Lena Åseth raises an interesting question I’ll bet many of the readers of this blog would be interested in. It has to do with the first word in the name of a racist organization called “The Aryan Brotherhood”.
“I need your expertise on the word aryan. Where does this word come from, and is it still in use? I know that it was used during the Nazi-war, under Hitler, but it’s a bit older than that, right?”
—Lena Åseth, Oslo, Norway
Although the word is still around, it is now used only in its racist sense. It comes from the Sanskrit word arya “noble, of a good, high-ranking family”. The word originally referred to the Proto-Indo-Europeans, but the inherent elitism of the word’s etymology led to its demise as a technical term.

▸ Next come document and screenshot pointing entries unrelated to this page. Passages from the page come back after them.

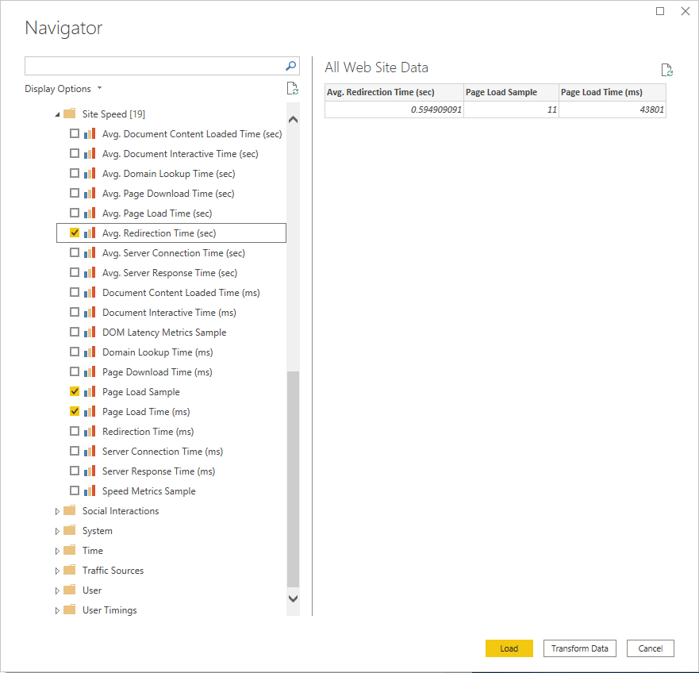Viewport: 699px width, 673px height.
Task: Expand the User Timings folder arrow
Action: pyautogui.click(x=57, y=610)
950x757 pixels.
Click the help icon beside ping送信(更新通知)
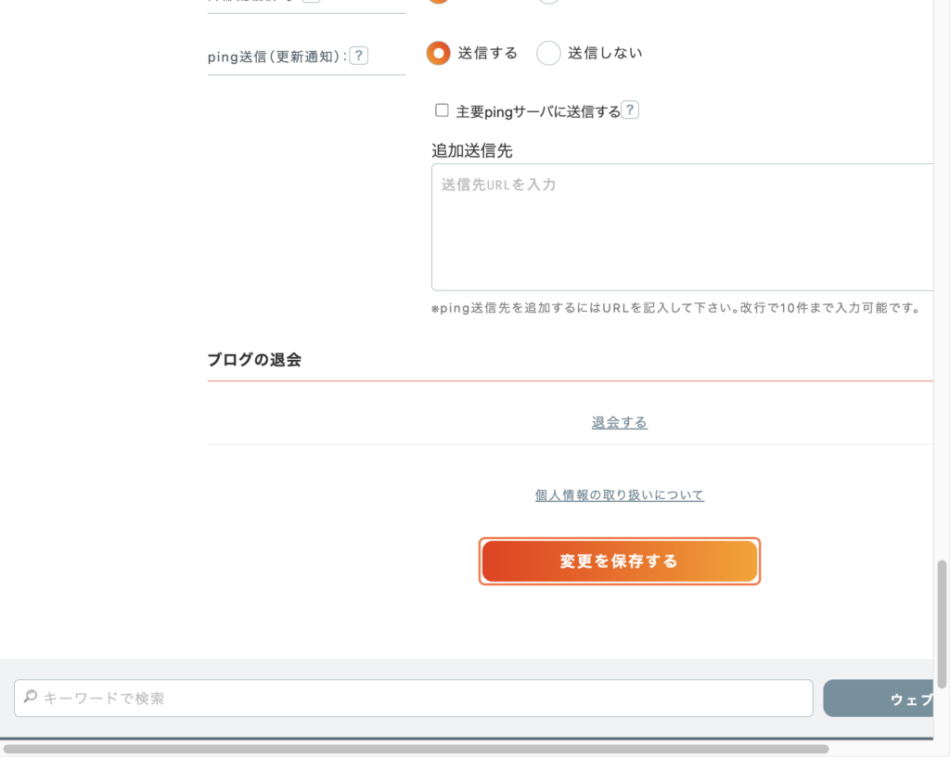coord(359,56)
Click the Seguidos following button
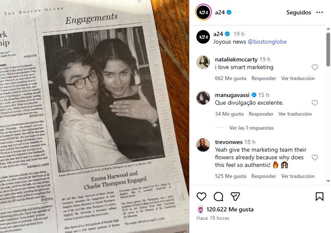 click(x=299, y=12)
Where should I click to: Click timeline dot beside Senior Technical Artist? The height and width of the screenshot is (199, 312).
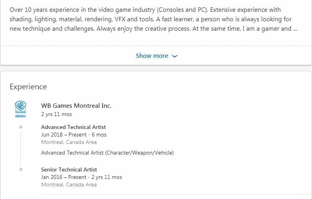coord(20,170)
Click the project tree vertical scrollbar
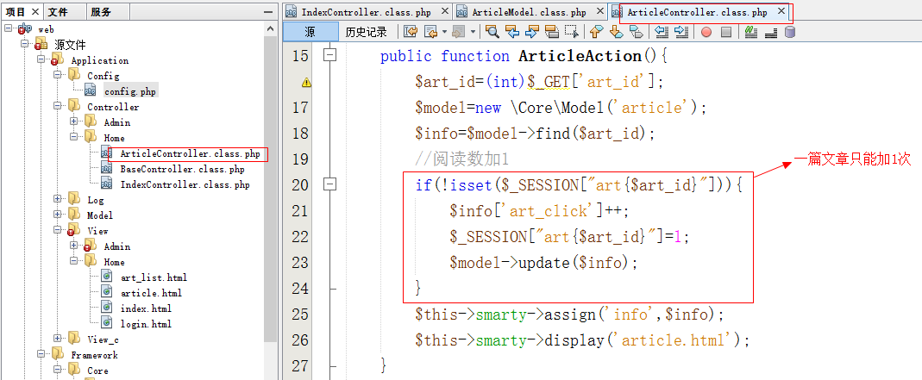This screenshot has height=380, width=922. (270, 172)
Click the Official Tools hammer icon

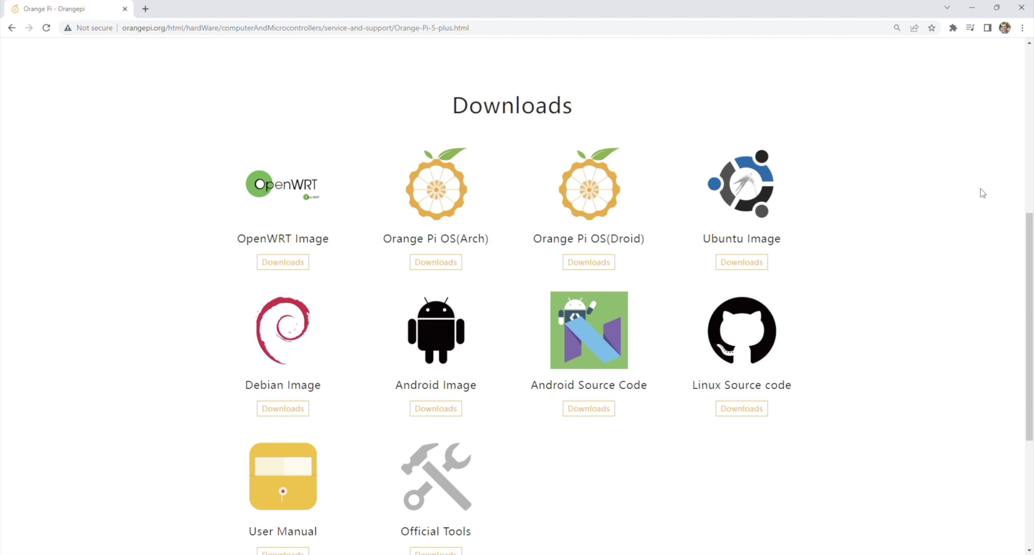click(436, 476)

The word was then picked up by the Nazis, who thought the Indo-Europeans must have been a race of exclusively white people (excluding Jews, of course). They attached this word to that mythical race. The elitism of the word’s etymology aligned itself quite nicely with the new meaning.
Most intellectuals now use Indo-European, while police departments and laymen use the more nearly descriptive term Caucasian, in referring to the original sense of Aryan. The Indo-Europeans, of course, did not originate in the Caucasus, but in an area now occupied by eastern Poland, Ukraine, and southern Russia. So, even this term is misleading.